Handle 42 provides a location for the clinician to hold catheter 14 and may further provide means for steering or guiding shaft 44 within body 17. For example, handle 42 may include means to change the length of a guidewire extending through catheter 14 to distal end 48 of shaft 44 or means to steer shaft 44 to place electrode assembly 12 in a preferred location and orientation in the anatomy. Moreover, in some embodiments, handle 42 may be configured to vary the shape, size, and/or orientation of a portion of the catheter. For example, where distal end 48 includes a balloon or basket catheter, handle 42 may be configured to transition distal end 48 from a collapsed state to an expanded state. Handle 42 is also conventional in the art and it will be understood that the construction of handle 42 may vary. In an alternate exemplary embodiment, catheter 14 may be robotically driven or controlled. Accordingly, rather than a clinician manipulating a handle to advance/retract and/or steer or guide catheter 14 (and shaft 44 thereof in particular), a robot is used to manipulate catheter 14.
Shaft 44 is an elongated, tubular, flexible member configured for movement within body 17. Shaft 44 is configured to support electrode assembly 12 as well as contain associated conductors, and possibly additional electronics used for selecting electrodes to be energized, signal processing, or conditioning. Shaft 44 may also permit transport, delivery and/or removal of fluids (including irrigation fluids and bodily fluids), medicines, and/or surgical tools or instruments. Shaft 44 may be made from conventional materials such as polyurethane and defines one or more lumens configured to house and/or transport electrical conductors, fluids or surgical tools. Shaft 44 may be introduced into a blood vessel or other structure within body 17 through a conventional introducer. Shaft 44 may then be advanced/retracted and/or steered or guided through body 17 to a desired location such as the site of tissue 16, including through the use of guidewires or other means known in the art.
Shaft 44 houses electrode wires (not shown) for carrying electrical current to the electrodes.
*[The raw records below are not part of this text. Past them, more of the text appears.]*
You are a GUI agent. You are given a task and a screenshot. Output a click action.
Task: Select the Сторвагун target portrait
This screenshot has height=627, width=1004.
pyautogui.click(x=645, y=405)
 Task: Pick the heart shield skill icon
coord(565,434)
Electrode wires extend between handle 42 and the electrodes within an interior portion of shaft 44. To this end, shaft 44 may include an insulator or insulating material. For example, shaft 44 may be packed with an insulation material and/or a cylindrical layer of insulation material may be circumferentially disposed within an interior portion of shaft 44. The thickness and material characteristics of such insulation are selected to configure shaft 44 for safe use with voltage and current in the range of one thousand volts and/or ten amperes.
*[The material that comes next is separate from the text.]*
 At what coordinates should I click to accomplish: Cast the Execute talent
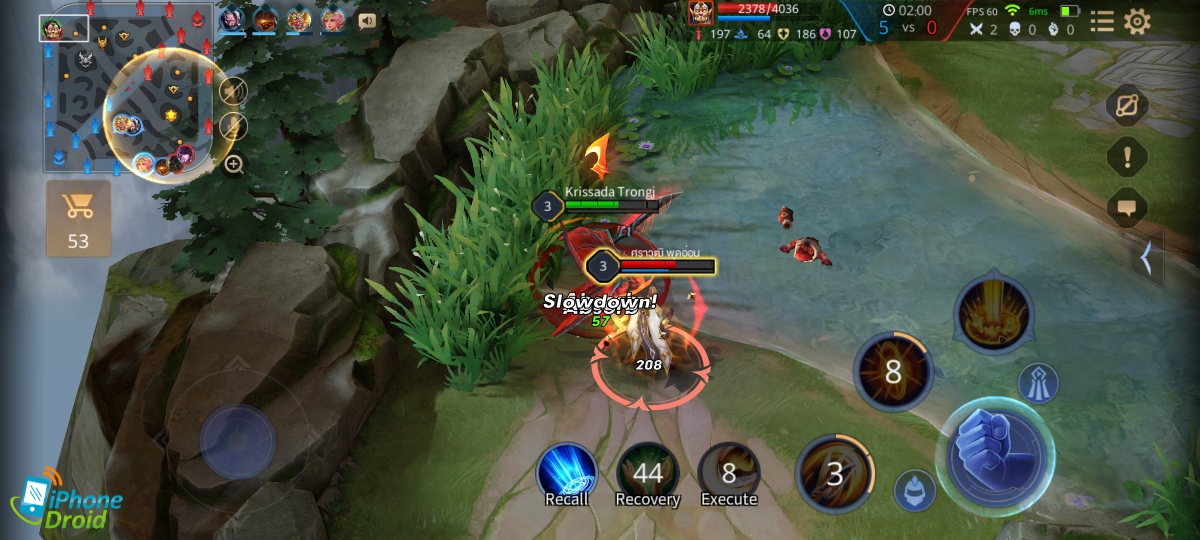[729, 475]
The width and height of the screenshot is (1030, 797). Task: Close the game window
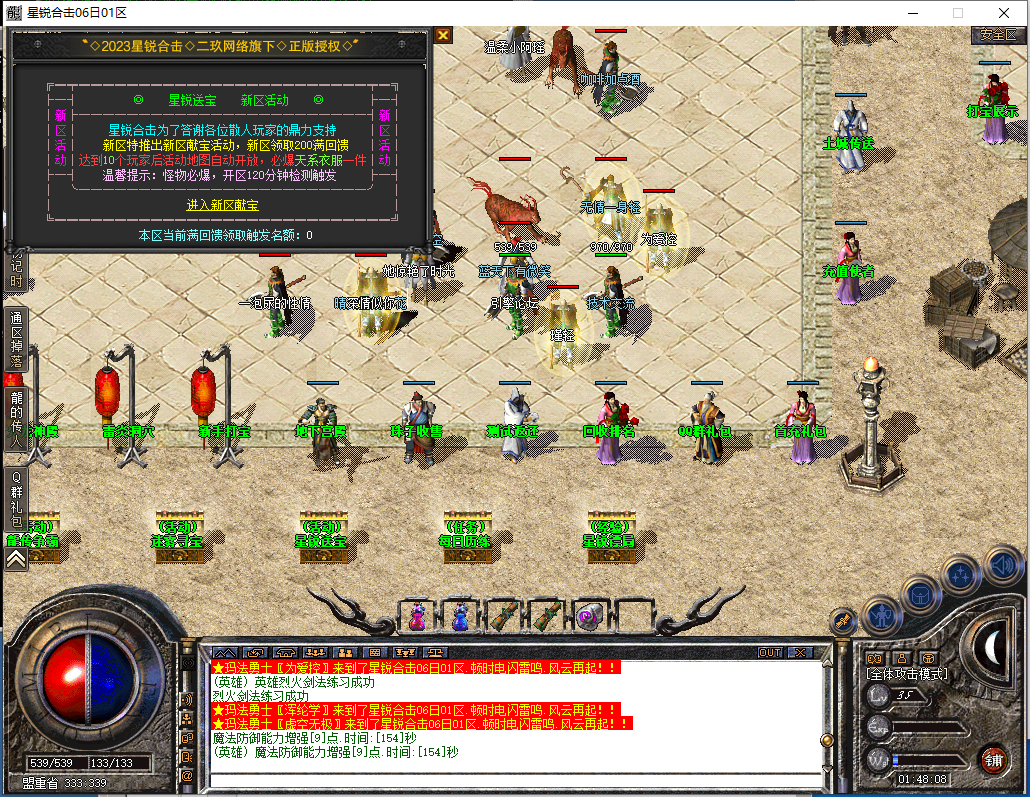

In some embodiments, catheter 14 is a hoop catheter, sometimes referred to as a spiral catheter, where electrode assembly 12 includes catheter electrodes (not shown) distributed about a structure of one or more hoops at distal end 48 of shaft 44. The diameter of the hoop(s) may vary. In some embodiments, the hoop catheter has a maximum diameter of about twenty-seven millimeters (mm). In some embodiments, the hoop diameter is variable between about fifteen mm and about twenty eight mm. Alternatively, the catheter may be a fixed diameter hoop catheter or may be variable between different diameters. In some embodiments, catheter 14 has fourteen catheter electrodes. In other embodiments, catheter 14 includes ten catheter electrodes, twenty catheter electrodes, or any other suitable number of electrodes for performing electroporation. In some embodiments, the catheter electrodes are ring electrodes. Alternatively, the catheter electrodes may be any other suitable type of electrodes, such as single sided electrode or electrodes printed on a flex material. In various embodiments, the catheter electrodes have lengths of 1.0 mm, 2.0 mm, 2.5 mm, and/or any other suitable length for electroporation.
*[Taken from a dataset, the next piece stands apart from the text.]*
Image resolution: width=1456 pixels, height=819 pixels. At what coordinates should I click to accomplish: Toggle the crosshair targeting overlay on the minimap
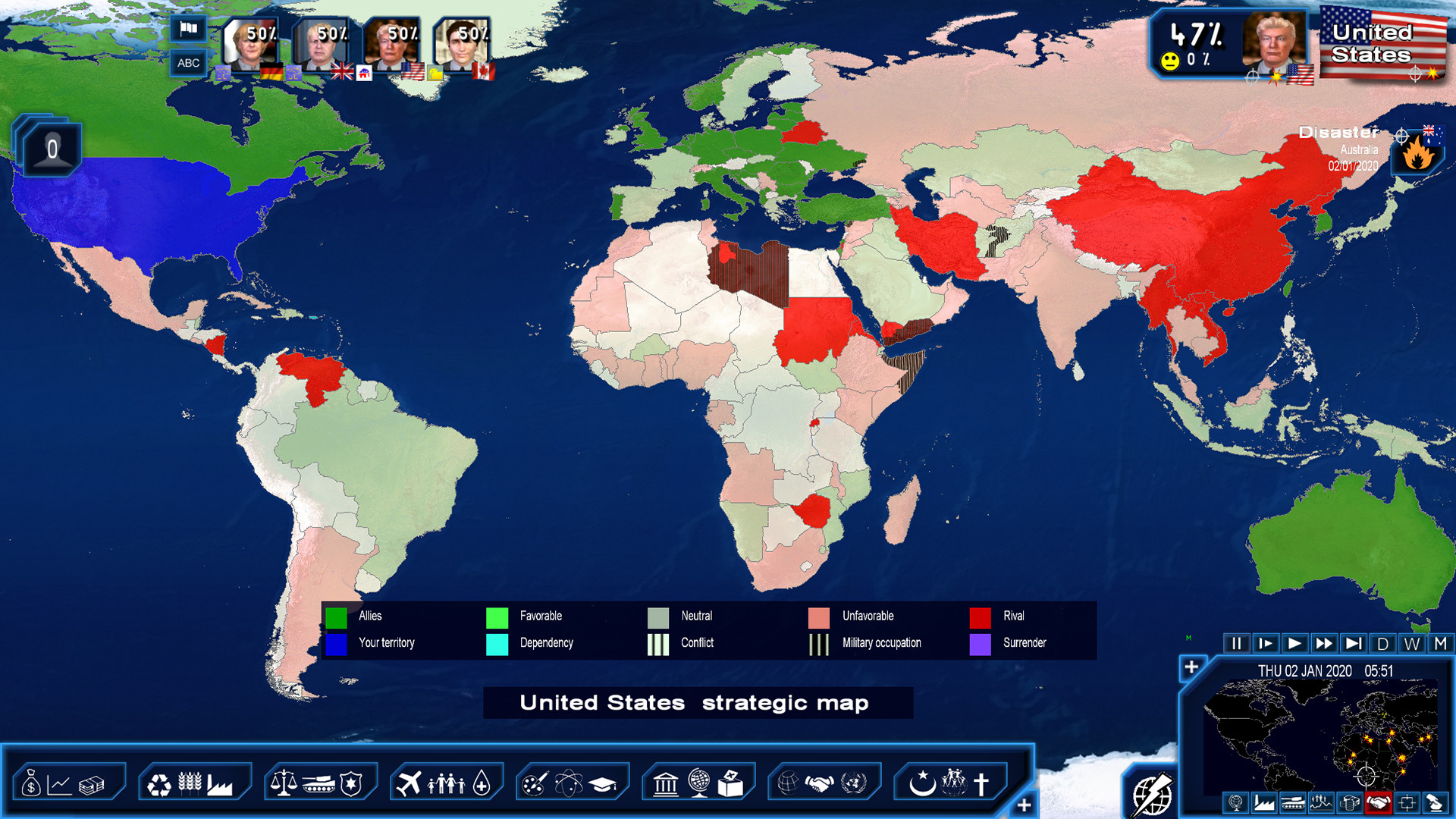pyautogui.click(x=1405, y=802)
In some embodiments, catheter 14 is a linear or curvilinear catheter having a linear arrangement of electrodes in electrode assembly 12. Such linear catheters enable a user, in placing catheter 14, to deflect shaft 44 using handle 42. Further, a linear arrangement of electrodes in electrode assembly 12 enables a corresponding linear lesion when energized.
Localization and navigation system 30 may include a visualization system for visualization, mapping, and navigation of internal body structures. System 30 may comprise conventional apparatus known generally in the art (e.g., an EnSite NAVX™ Navigation and Visualization System, commercially available from St. Jude Medical, Inc. and as generally shown with reference to commonly assigned U.S. Pat. No. 7,263,397 titled “Method and Apparatus for Catheter Navigation and Location and Mapping in the Heart,” the entire disclosure of which is incorporated herein by reference). It should be understood, however, that this system is exemplary only and not limiting in nature. Other technologies for locating/navigating a catheter in space (and for visualization) are known, including for example, the CARTO navigation and location system of Biosense Webster, Inc., the AURORA® system of Northern Digital Inc., commonly available fluoroscopy systems, or a magnetic location system such as the gMPS system from Mediguide Ltd. In this regard, some of the localization, navigation and/or visualization system would involve a sensor be provided for producing signals indicative of catheter location information, and may include, for example one or more electrodes in the case of an impedance-based localization system, one or more coils (i.e., wire windings) configured to detect one or more characteristics of a magnetic field, for example in the case of a magnetic-field based localization system, or a combination of impedance-based and magnetic-field based localizations systems, such as, for example, the EnSite Precision™ system from St. Jude Medical, Inc.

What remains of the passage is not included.